Blockchain-Enabled End-to-End Encryption for Instant Messaging Applications
This addresses privacy concerns for messaging app users by reducing reliance on service providers, though it appears incremental as it builds on existing encryption methods.
The paper tackles vulnerabilities in current end-to-end encryption for messaging apps by proposing a blockchain-based framework that decentralizes key management, resulting in enhanced privacy without high costs.

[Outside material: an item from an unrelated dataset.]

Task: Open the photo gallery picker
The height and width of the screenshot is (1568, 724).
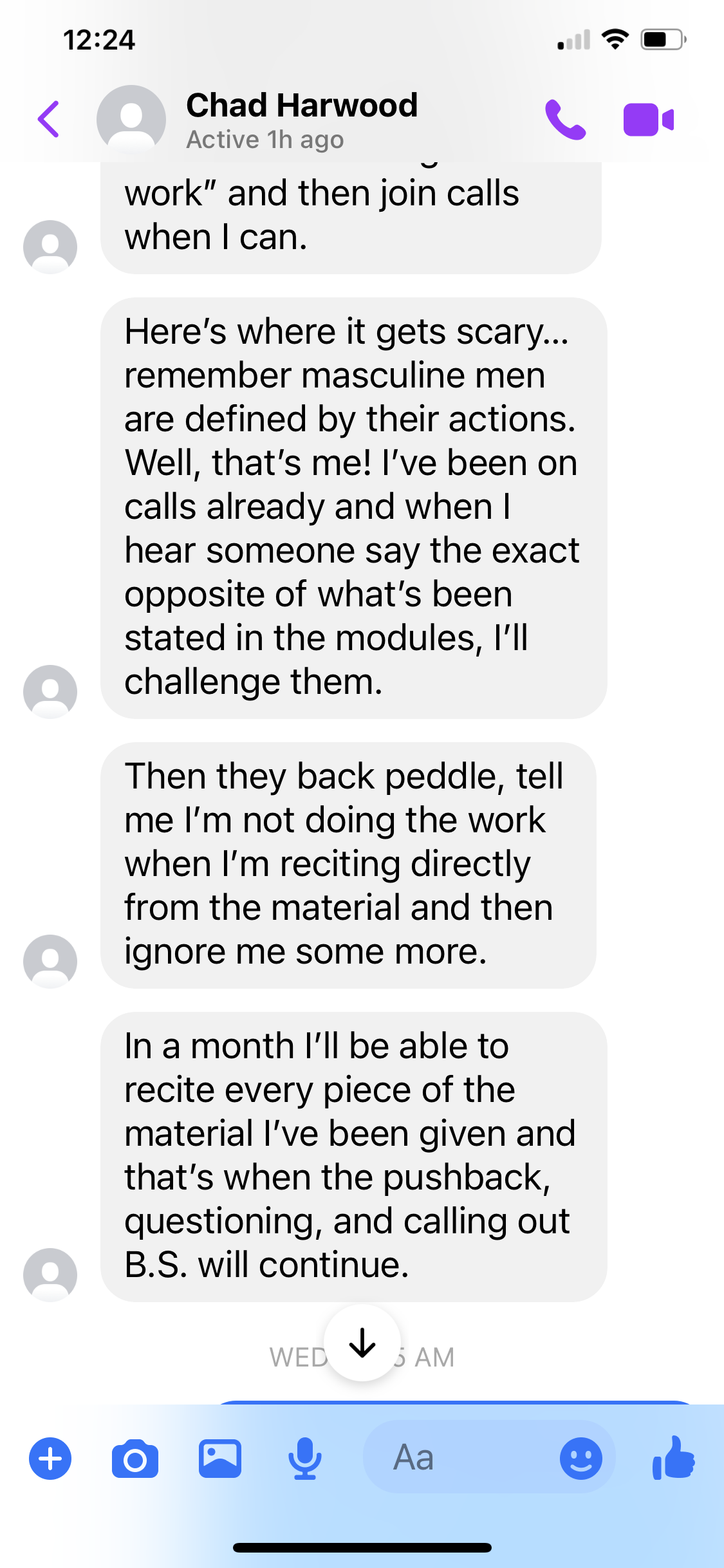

In the era of social media and messaging applications, people are becoming increasingly aware of data privacy issues associated with such apps. Major messaging applications are moving towards end-to-end encryption (E2EE) to give their users the privacy they are demanding. However the current security mechanisms employed by different service providers are not unfeigned E2EE implementations, and are blended with many vulnerabilities. In the present scenario, the major part of the E2EE mechanism is controlled by the service provider's servers, and the decryption keys are stored by them in case of backup restoration. These shortcomings diminish the user's confidence in the privacy of their data while using these apps. A public Key infrastructure (PKI) mechanism can be used to circumvent some of these issues, but it comes with high monetary costs, which makes it impossible to roll out for millions of users. The paper proposes a blockchain-based E2EE framework that can mitigate the contemporary vulnerabilities in messaging applications. The user's device generates the public/private key pair during application installation, and asks its mobile network operator (MNO) to issue a digital certificate and store it on the blockchain. A user can fetch a certificate for another user from the chat server and communicate securely with them using a ratchet forward encryption mechanism.